Has this ever happened to you? To be walking on the street and be asked if you could spare a few minutes of your time to take part in a survey? Have you completed an online questionnaire as part of a research project? Did you lie?
Even if neither has happened to you, one thing is for sure, you have at some point in time googled something you were too embarrassed to ask any of the people close to you. Truth is something you practice more frequently when googling rather with your social life.
Harvard-educated data scientist Seth Stephens-Davidowitz agrees that humans tend to lie quite frequently. We lie about our drinking habits, how often we go to the gym or the number of books we have read recently. And we do the same with surveys. No matter if we are alone in our room on our laptops or out in public with a kind stranger asking us the questions when we respond, we lie. That’s because of the social desirability bias. We want to look like we are doing the “right” thing. And even though the context of what is “right” and what is not maybe have shifted through the decades, people would always hide the truth.
When it comes to google searches though, thing change. Then it’s just us, alone on the world-wide web and no one is asking us anything. We pose the questions and through them we express our darkest, most embarrassing thoughts and worries concerning our desires, prejudices and beliefs. We project our “raw” identities, in their most unrefined and possibly frightening state.
That is exactly what dr. Stephens-Davidowitz realized and decided to analyze anonymous Google search results of US locals and compare them with conventional surveys of years past. His findings were published in the book “Everybody Lies: What the Internet can tell us about who we really are”.
The most troubling out of the results are about race and stereotypes. Among the most frequent Google searches are the questions “Why are black people rude?” and “Why are Jews, evil?”. Shocking is the fact that prejudice skyrocketed amongst Americans when former president Barrack Obama was giving a public speech after the mass-shooting that took place on December 2015 in San Bernardino, California. He wanted to calm the citizens’ worry instead what happened was that people were typing extremely racist remarks like “kill Muslims” with the same frequency as “martini recipe” and “migraine symptoms”. That could possibly explain the electoral victory of conservative president Donald Trump or the Brexit vote when so many people denied voting for them.
Though, the list of paradoxes doesn’t end here. The findings prove that there are many gay men who suppress their sexual identities, living in the more conservative states of the US like Carolina and Louisiana. A fact confirmed by the same research by dr. Stephens-Davidowitz who has found that women at those states are 10% more likely to complete the question “Is my husband…?” with the word gay than the word cheating.
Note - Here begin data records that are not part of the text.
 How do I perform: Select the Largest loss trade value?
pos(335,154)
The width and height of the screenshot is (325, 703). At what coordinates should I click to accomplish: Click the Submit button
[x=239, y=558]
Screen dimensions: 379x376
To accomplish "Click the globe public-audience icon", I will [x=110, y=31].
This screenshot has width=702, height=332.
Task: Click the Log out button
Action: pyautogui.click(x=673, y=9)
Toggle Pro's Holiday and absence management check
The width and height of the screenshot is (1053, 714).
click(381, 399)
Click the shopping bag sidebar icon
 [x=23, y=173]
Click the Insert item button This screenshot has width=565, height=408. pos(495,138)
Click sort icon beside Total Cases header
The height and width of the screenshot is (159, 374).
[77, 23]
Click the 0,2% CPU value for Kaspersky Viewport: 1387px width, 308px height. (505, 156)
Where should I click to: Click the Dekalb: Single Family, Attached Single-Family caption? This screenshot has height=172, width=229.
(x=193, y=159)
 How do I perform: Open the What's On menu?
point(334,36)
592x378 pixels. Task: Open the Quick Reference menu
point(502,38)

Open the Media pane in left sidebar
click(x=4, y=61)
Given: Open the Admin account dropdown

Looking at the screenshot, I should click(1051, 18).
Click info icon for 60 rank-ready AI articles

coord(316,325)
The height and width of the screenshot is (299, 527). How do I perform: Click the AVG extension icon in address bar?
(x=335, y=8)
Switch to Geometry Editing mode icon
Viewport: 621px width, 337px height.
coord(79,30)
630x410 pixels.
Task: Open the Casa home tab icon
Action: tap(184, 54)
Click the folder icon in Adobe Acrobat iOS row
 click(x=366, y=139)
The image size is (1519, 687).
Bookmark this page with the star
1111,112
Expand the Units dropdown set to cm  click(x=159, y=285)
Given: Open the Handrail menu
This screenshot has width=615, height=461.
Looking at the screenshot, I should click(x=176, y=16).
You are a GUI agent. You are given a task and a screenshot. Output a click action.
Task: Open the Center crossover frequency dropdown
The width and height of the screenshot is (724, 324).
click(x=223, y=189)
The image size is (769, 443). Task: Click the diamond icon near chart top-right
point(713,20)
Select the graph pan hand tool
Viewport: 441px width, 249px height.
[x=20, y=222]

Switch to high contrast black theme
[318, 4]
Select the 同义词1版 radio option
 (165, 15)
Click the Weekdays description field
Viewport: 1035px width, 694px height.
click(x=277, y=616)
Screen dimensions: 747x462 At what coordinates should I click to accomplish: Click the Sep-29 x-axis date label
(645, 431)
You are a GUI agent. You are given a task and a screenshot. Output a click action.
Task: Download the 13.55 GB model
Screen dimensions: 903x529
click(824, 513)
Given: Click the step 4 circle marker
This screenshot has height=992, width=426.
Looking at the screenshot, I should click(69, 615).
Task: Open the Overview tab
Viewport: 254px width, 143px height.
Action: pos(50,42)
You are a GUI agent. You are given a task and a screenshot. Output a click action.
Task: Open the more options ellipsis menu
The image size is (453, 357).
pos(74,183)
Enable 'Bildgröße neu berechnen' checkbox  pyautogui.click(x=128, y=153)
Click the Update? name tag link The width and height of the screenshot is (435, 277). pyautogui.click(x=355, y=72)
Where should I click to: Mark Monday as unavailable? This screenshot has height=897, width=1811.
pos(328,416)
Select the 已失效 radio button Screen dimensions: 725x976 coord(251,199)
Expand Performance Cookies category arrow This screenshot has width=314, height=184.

Just as sad is the fact that parents wander if their daughters are overweight twice more frequently than if their sons are. Which is an oxymoron since the percentage of childhood obesity in America is 35% for the boys and 28% for the girls.
Some other findings are light and amusing. For example, the fact that men make so many Google search about their penis that the number is higher than the number of questions they ask about their lungs, liver, ears, nose, neck and brain combined.
No matter the importance of the issue we seem to trust Google so much that it knows us better than we know ourselves. Can we handle our truth?